Notice

This document is for a development version of Ceph.

Crash Module

The crash module collects information about daemon crashdumps and stores it in the Ceph cluster for later analysis.

Enabling

The crash module is enabled with:

ceph mgr module enable crash

The crash upload key is generated with:

ceph auth get-or-create client.crash mon 'profile crash' mgr 'profile crash'

On each node, you should store this key in /etc/ceph/ceph.client.crash.keyring.

Automated collection

Daemon crashdumps are dumped in /var/lib/ceph/crash by default; this can be configured with the option ‘crash dir’. Crash directories are named by time and date and a randomly-generated UUID, and contain a metadata file ‘meta’ and a recent log file, with a “crash_id” that is the same.

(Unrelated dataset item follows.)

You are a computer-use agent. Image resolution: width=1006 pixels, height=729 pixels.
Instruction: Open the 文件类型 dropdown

These crashes can be automatically submitted and persisted in the monitors’ storage by using ceph-crash.service. It watches the crashdump directory and uploads them with ceph crash post.

ceph-crash tries some authentication names: client.crash.$hostname, client.crash and client.admin. In order to successfully upload with ceph crash post, these need the suitable permissions: mon profile crash and mgr profile crash and a keyring needs to be in /etc/ceph.

Commands

ceph crash post -i <metafile>

Save a crash dump. The metadata file is a JSON blob stored in the crash dir as meta. As usual, the ceph command can be invoked with -i -, and will read from stdin.

ceph crash rm <crashid>

Remove a specific crash dump.

ceph crash ls

List the timestamp/uuid crashids for all new and archived crash info.

ceph crash ls-new

List the timestamp/uuid crashids for all newcrash info.

ceph crash stat

Show a summary of saved crash info grouped by age.

ceph crash info <crashid>

Show all details of a saved crash.

ceph crash prune <keep>

Remove saved crashes older than ‘keep’ days. <keep> must be an integer.

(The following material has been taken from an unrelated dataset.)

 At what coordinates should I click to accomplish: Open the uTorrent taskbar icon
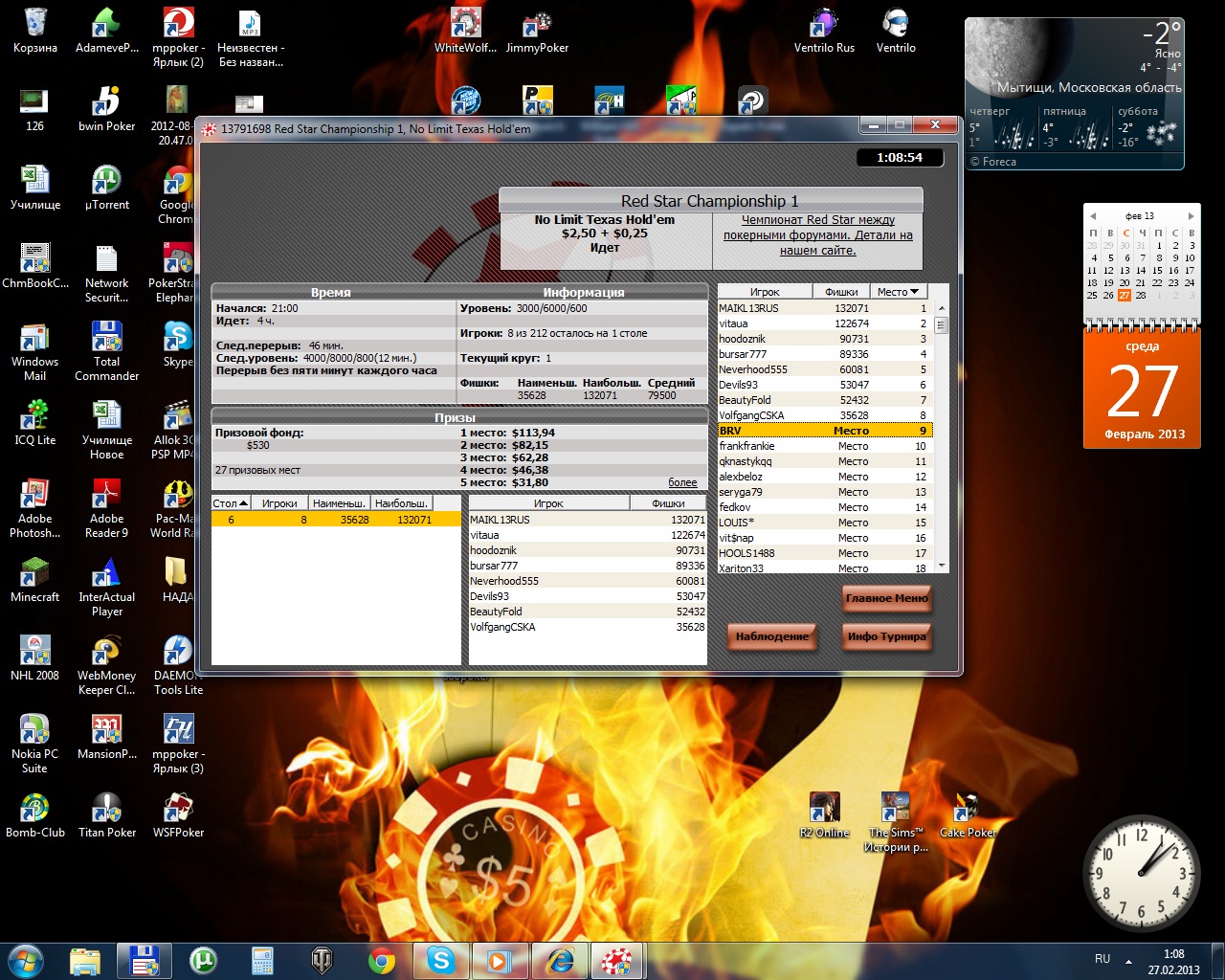[203, 960]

ceph crash archive <crashid>

Archive a crash report so that it is no longer considered for the RECENT_CRASH health check and does not appear in the crash ls-new output (it will still appear in the crash ls output).

ceph crash archive-all

Archive all new crash reports.

Options

  • mgr/crash/warn_recent_interval [default: 2 weeks] controls what constitutes “recent” for the purposes of raising the RECENT_CRASH health warning.

  • mgr/crash/retain_interval [default: 1 year] controls how long crash reports are retained by the cluster before they are automatically purged.